Insider Nº219 / 21 2.6.2021 News

Christoph (Boschan), Vorstandschef der Wiener Börse AG, wünscht sich für den österreichischen Kapitalmarkt von Seiten der Regulierung ein bisschen mehr Normalität. Es gebe viel zu viel regulatorische Hindernisse, sagte er gestern bei der Präsentation der Bilanz der Wiener Börse. Recht hat er!

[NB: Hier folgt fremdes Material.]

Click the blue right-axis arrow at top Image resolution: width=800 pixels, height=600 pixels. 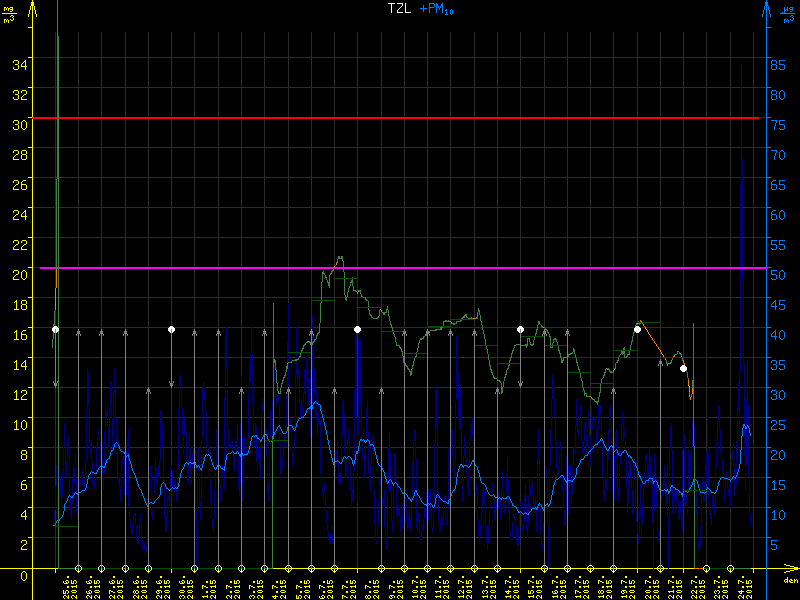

„In Österreich gibt es erschwerte Bedingungen für Kapitalerhöhungen. Da geht es um Ankündigungsfristen und den relativ komplexen Verfahrensablauf. Das sind internationale Investoren in Europa so nicht gewöhnt. Auch bei den Erfordernissen der Mindestbestandsdauer würden wir uns eine Anpassung an das europäische Normal wünschen. Jede Art von Sonderregulierung und zusätzlicher Belastung sollte vermieden werden.“

Die Wiener Börse ist mit einem Umsatzplus von 12,4 Prozent auf 75 Millionen Euro und einem Plus von 20,8 Prozent beim Ergebnis vor Steuern auf 41,29 Millionen Euro gut durch das Jahr 2020 gekommen. Ob die Wiener Börse davon was dem Markt und ihren Kunden in Form von Erleichterungen (sie könnte den Research der Kunden zahlen) weitergibt? Viele Marktteilnehmer würde es sich dringend wünschen!